Source records:
=== Begin Enclosure ===

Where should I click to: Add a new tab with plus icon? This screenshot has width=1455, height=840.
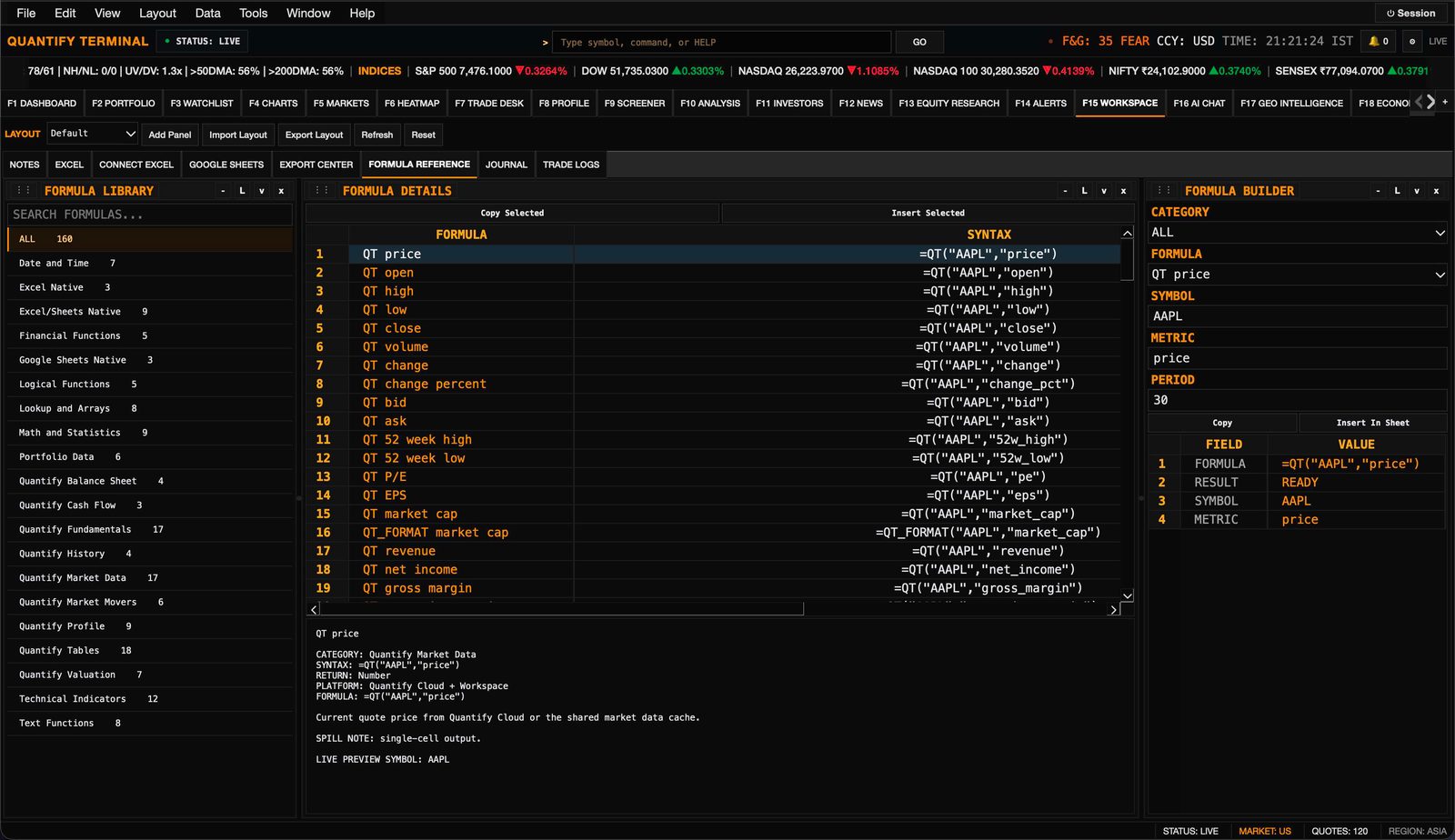[1445, 102]
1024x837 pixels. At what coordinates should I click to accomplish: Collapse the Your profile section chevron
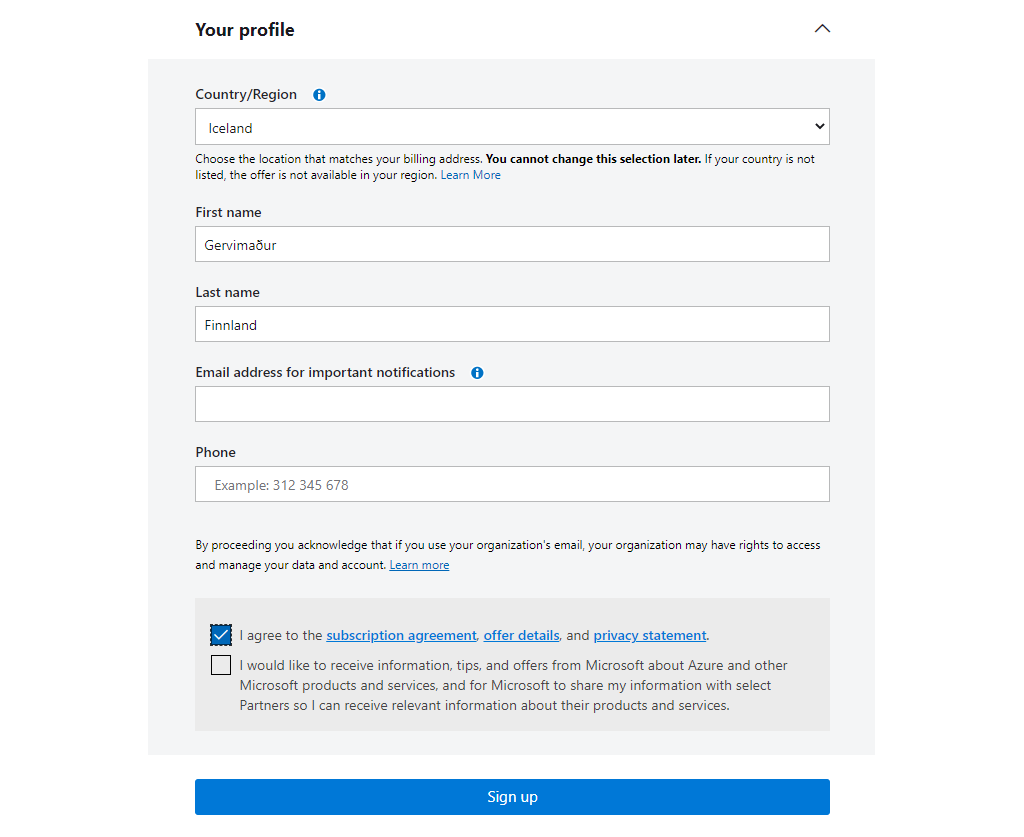tap(822, 29)
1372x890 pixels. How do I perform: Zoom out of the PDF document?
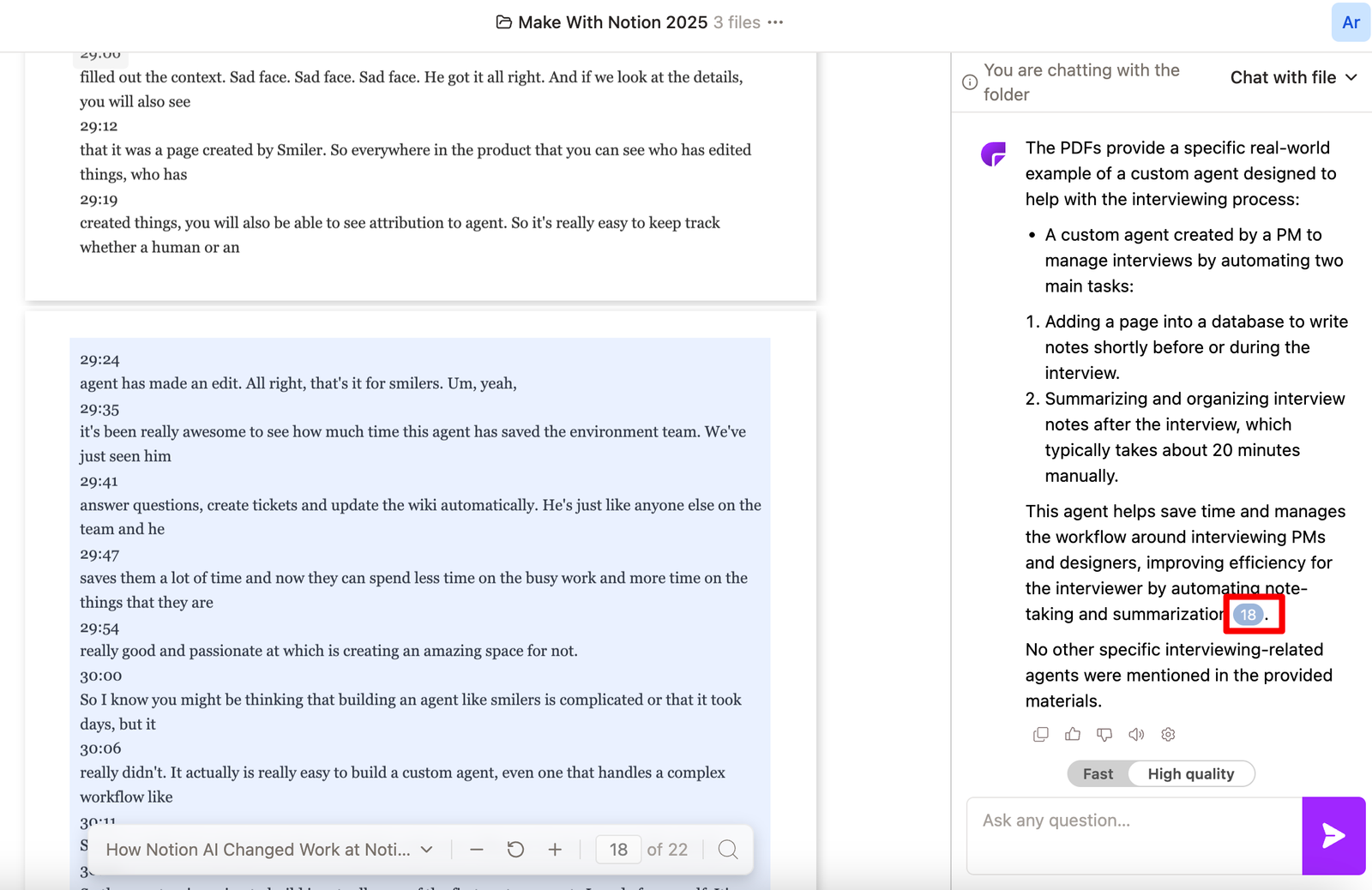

=== End Enclosure ===

Please print out the entries above exactly. The pictures stay out.

Where should I click to: Add a new tab with plus icon? This screenshot has width=1455, height=840.
[1445, 102]
1024x837 pixels. At what coordinates should I click to accomplish: Collapse the Your profile section chevron
tap(822, 29)
1372x890 pixels. How do I perform: Zoom out of the PDF document?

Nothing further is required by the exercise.